▶ [Task brief]
Swap every "Tap" in the lines below for "Press", and reproduce all the lines with nothing else changed.

Collected data entries
————————
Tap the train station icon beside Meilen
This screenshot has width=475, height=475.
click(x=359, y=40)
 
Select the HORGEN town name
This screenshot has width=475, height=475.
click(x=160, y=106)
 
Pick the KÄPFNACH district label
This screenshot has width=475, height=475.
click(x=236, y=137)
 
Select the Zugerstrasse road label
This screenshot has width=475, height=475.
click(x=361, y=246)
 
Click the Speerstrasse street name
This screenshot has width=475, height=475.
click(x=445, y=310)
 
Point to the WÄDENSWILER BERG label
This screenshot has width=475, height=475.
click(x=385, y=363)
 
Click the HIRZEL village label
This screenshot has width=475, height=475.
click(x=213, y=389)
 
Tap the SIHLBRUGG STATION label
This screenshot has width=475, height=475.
————————
▶ [Problem solution]
Press the train station icon beside Meilen
This screenshot has width=475, height=475.
click(x=359, y=40)
 
Select the HORGEN town name
This screenshot has width=475, height=475.
click(x=160, y=106)
 
Pick the KÄPFNACH district label
This screenshot has width=475, height=475.
click(x=236, y=137)
 
Select the Zugerstrasse road label
This screenshot has width=475, height=475.
click(x=361, y=246)
 
Click the Speerstrasse street name
This screenshot has width=475, height=475.
click(x=445, y=310)
 
Point to the WÄDENSWILER BERG label
This screenshot has width=475, height=475.
click(x=385, y=363)
 
Click the HIRZEL village label
This screenshot has width=475, height=475.
click(x=213, y=389)
 
Press the SIHLBRUGG STATION label
This screenshot has width=475, height=475.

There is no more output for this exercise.